Critiques

J’t’aime encore : Monologue à l’eau de rose sur fond de permaculture

La Licorne© Ariel Tarr

Seule en scène, Marie-Joanne Boucher tient les rênes de J’t’aime encore. Ce monologue, né d’une invitation lancée à la romancière Roxanne Bouchard (Nous étions les sels de la mer, Whisky et paraboles, En terrains minés), est mis en scène par François Bernier et présenté à la Petite Licorne, après une tournée dans plusieurs villes du Québec.

Visiblement à l’aise avec son texte, la comédienne, qui s’est fait connaître au petit écran pour ses rôles dans Virginie et Providence, livre avec justesse les questions qui le parcourent. Les doutes et les rêves abandonnés, le succès, l’enracinement, l’âge, l’infidélité, la pulsion de séduire sont abordés avec une dose d’humour qui empêche la lourdeur de s’installer.

Entre un amoureux souvent absent, un adolescent peu collaboratif, une jeune enfant toujours entre deux crises, une maison assez loin de la ville pour générer un sentiment d’isolement et un permajardin qui alourdit sa charge mentale, une comédienne dont la carrière est en perte de vitesse se voit confrontée à la visite impromptue d’une ancienne camarade de classe, désormais au sommet de sa carrière. Ce face-à-face forcé amorce une série de perturbations ébranlant l’équilibre de l’héroïne, qui, à l’aube de ses 40 ans, jette un regard interrogateur sur les choix qui ont déterminé son mode de vie.

La Licorne© Ariel Tarr

Présentée comme une lecture publique plutôt qu’un spectacle, cette performance ne manque pas de pointes de dérision et d’autodérision. Les jeux de lumière taquins de Martin Sirois ajoutent d’ailleurs une touche burlesque à la tonalité humoristique de la pièce. Cependant, les mécanismes comiques deviennent rapidement appuyés et apparents. L’enfilade de perma- quelque chose, tout au long du texte, est tellement récurrente qu’on la voit venir et l’effet tombe à plat. Le crowdworking, qui implique habituellement une plongée vertigineuse vers l’improvisation, doublée d’un habile sens de la répartie, échoue à convaincre. L’actrice ne quittant manifestement pas le carcan du texte, l’interaction avec le public semble filtrée et artificielle. Si l’idée d’apporter un morceau de happening dans la salle de spectacle, en proposant au public de déposer des mots d’amour dans un bol à fruits, semble dynamique sur papier, l’exécution en est laborieuse et la chute prévisible.

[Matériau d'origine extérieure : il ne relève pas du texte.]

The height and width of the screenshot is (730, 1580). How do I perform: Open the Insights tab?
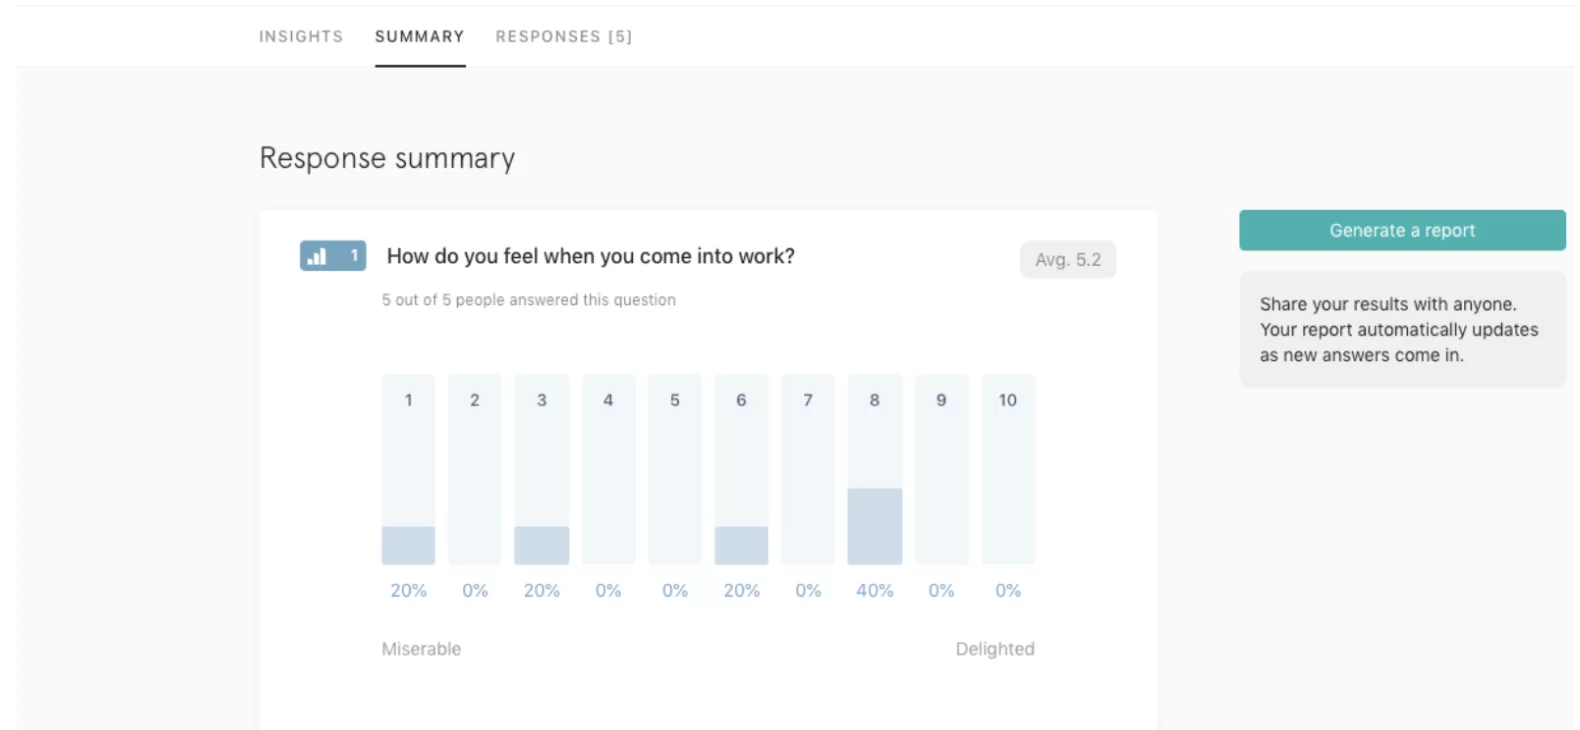pos(301,37)
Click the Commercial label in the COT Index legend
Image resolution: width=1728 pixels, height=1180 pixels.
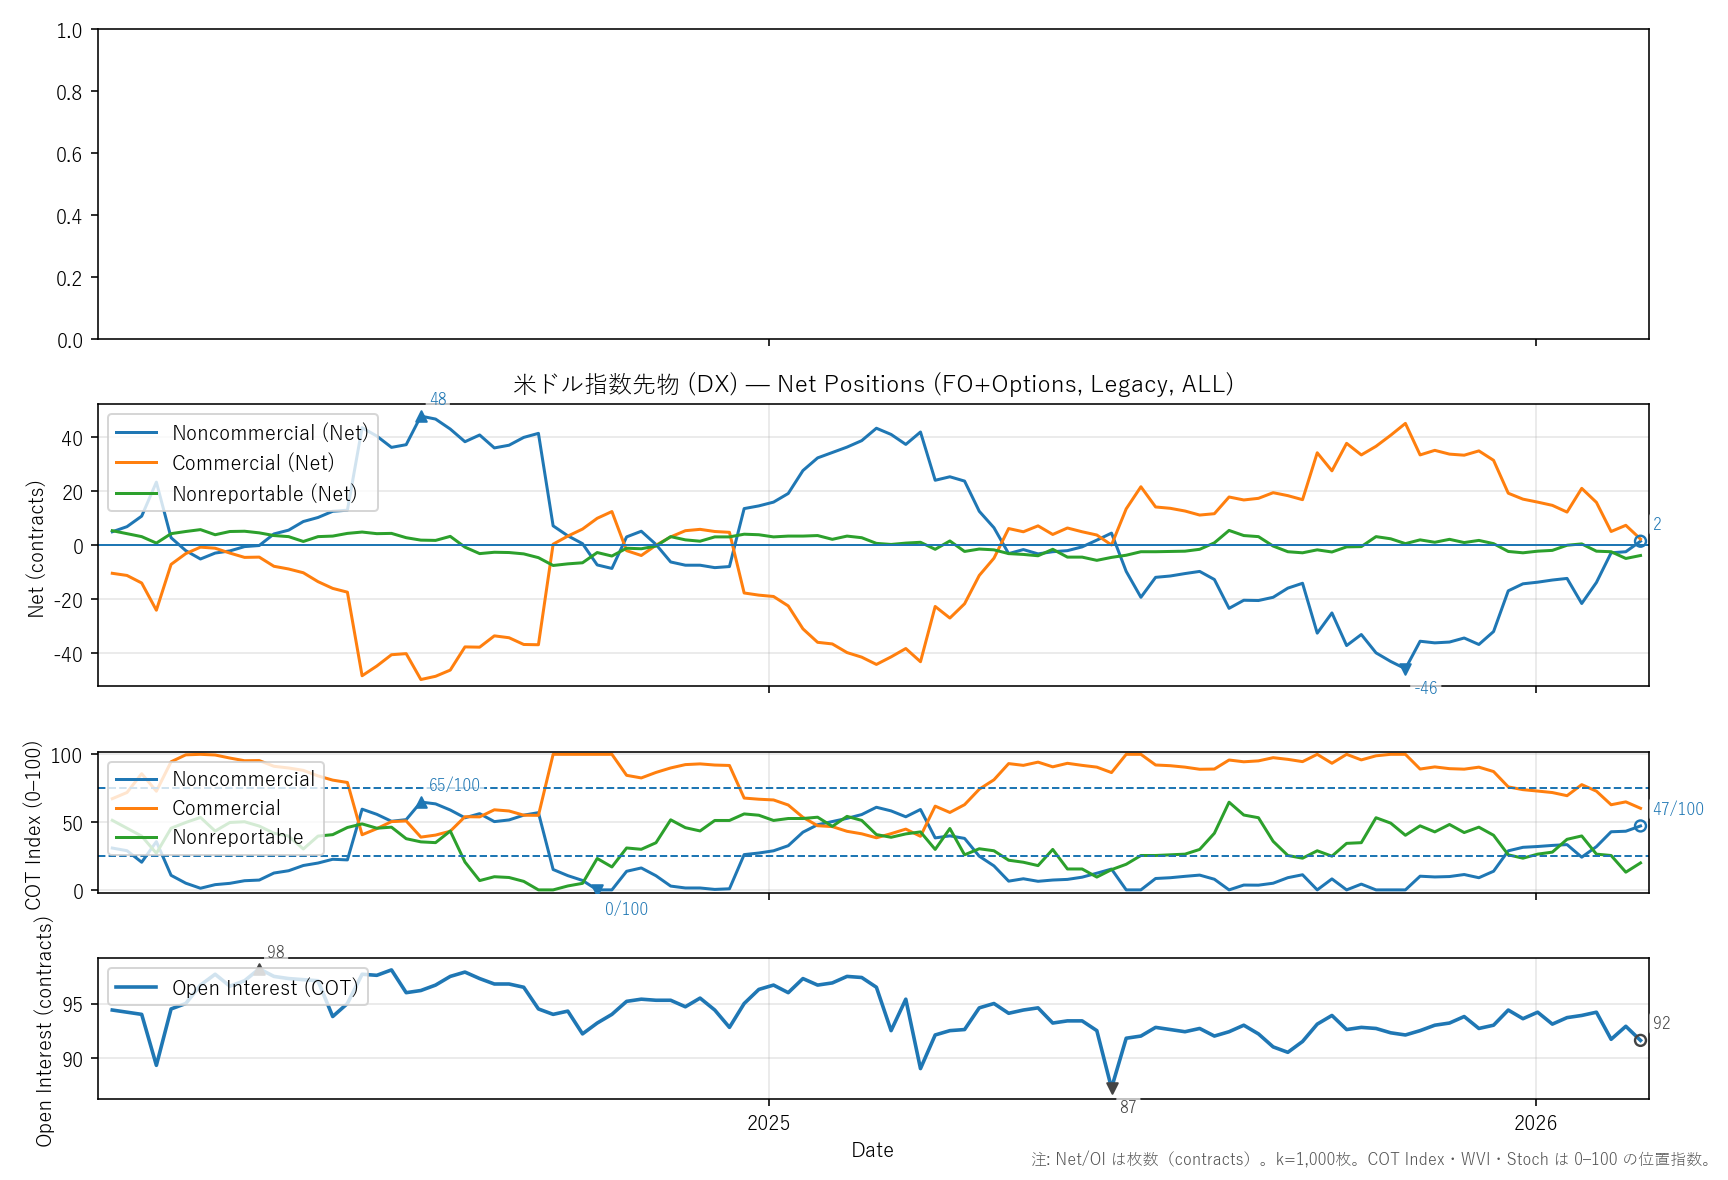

Les enjeux liés à la charge mentale, la division du travail ménager, la conciliation travail-famille, le soin des enfants, le care, les stéréotypes de rôles genrés apparaissent depuis une perspective féminine, mais n’aboutissent pas à une résolution originale et n’arrivent qu’à ressasser le dilemme entre poursuivre une grande carrière ou rester attachée à son fourneau. Une sorte de tout ou rien, qui ne s’impose qu’aux femmes si on en croit au succès de l’amoureux, dont le « nom est sur toutes les lèvres à Montréal », mais qui est aussi absent sur scène que dans son implication apparente au foyer. On se demande ainsi pourquoi, après avoir caché à son amoureuse l’invitation à un happening qui lui était destinée à elle, le conjoint se fâche lorsqu’elle décide de s’y rendre. Possessivité ? Manque de soutien en ce qui concerne la carrière de sa partenaire ? Et pourquoi, encore, le simple fait de penser à une infidélité pendant deux secondes mène la protagoniste à choisir une situation qu’elle n’a, de son propre aveu, jamais désirée, soit celle de la fée du logis qui sacrifie sa carrière au nom de l’amour, malencontreusement justifiée par des inégalités de genres au sein du couple. Le résultat évoque davantage une relation toxique et inéquitable que la belle histoire d’amour au dénouement heureux à laquelle on voudrait nous faire croire.

Toutefois, la pièce plaira sans doute à un public friand de comédies romantiques joviales et réconfortantes, mais elle peinera à persuader que « les mots les plus irrévérencieux à dire » sont, comme l’indique le metteur en scène dans le programme, « j’t’aime encore ».

J’t’aime encore

Texte : Roxanne Bouchard. Mise en scène : François Bernier. Interprétation : Marie-Joanne Boucher. Décor : Julie Vallée-Léger. Costumes et maquillages : Jennifer Tremblay. Éclairages : Martin Sirois. Musique : Ludovic Bonnier. Accessoires : Mariane Benny Perron. Une production d’Écoumène en codiffusion avec La Manufacture, présentée à La Licorne jusqu’au 11 octobre 2019.